A special observance on Saturday, May 19 saw California Irish communities and organizations remember the victims of the Great Irish Hunger at the California Irish Hunger Memorial. This year’s Second Annual Commemoration paid tribute to all those who suffered, those who died, those who survived but who lost family members, those who were forced to emigrate and those who remained in Ireland but suffered other forms of loss because of the Great Hunger.

Ireland’s Great Hunger of 1845-1851 (also known as the Irish Famine or An Gorta Mór) is one of the most catastrophic famines in modern history. The given cause of An Gorta Mór was the failure of the potato crop, on which most Irish were solely reliant for food. However, there was enough food produced in Ireland during the years of 1845-1851, to keep most of the victims alive; but that food was taken from the Irish by (mainly English) landlords as rent. Keeping it for themselves meant sure eviction from their land and therefore sure starvation.
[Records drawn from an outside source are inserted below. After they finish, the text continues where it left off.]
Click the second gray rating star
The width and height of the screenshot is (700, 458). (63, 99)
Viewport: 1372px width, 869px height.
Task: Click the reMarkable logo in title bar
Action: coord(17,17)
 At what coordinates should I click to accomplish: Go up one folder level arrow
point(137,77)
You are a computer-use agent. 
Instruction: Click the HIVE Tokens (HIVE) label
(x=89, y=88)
The memorial, located in Saint Joseph’s Cemetery was the concept of the Irish Cultural Society of Stanislaus County, San Francisco Chapter of the Irish American Unity Conference and the Campaign for a United Ireland. The Campaign for a United Ireland not only built the memorial, but also, along with the Brennan family, installed it.

Saint Joseph’s Cemetery is on the Stockton-Sonora Road. Twenty-Six Mile House was the name of the tiny community. The first settlers there were two Irishman named Dillon and Dooley. The two built a barn and maintained a change station for horses for the Kelly and Reynolds stage line. Later Dooley operated a four-horse stage line from Stockton to Knights Ferry.

By 1870 the little settlement reached its peak. It was granted a post office on May 2, 1870. Saint Joseph’s Catholic Church was built in 1886 on land donated by James Nolan.

The settlement at Twenty-Six Mile House lasted until the 1890’s. The church was the last remaining building until it was torn down in the 1960’s. The little cemetery that filled up around the church is all that remains today. This lonely little burial ground is the final resting place for many of the Irish pioneers of that region. Brennan, Hennessy, Fitzgerald, Nolan and Kelly are just a few of the family names throughout the cemetery. The Brennan family members are the current caretakers of the cemetery.

IAUC Member and Modesto resident Sonny Clifford commented “The Irish Cultural Society of Stanislaus County, should be commended for their tremendous effort and support for today’s commemoration.”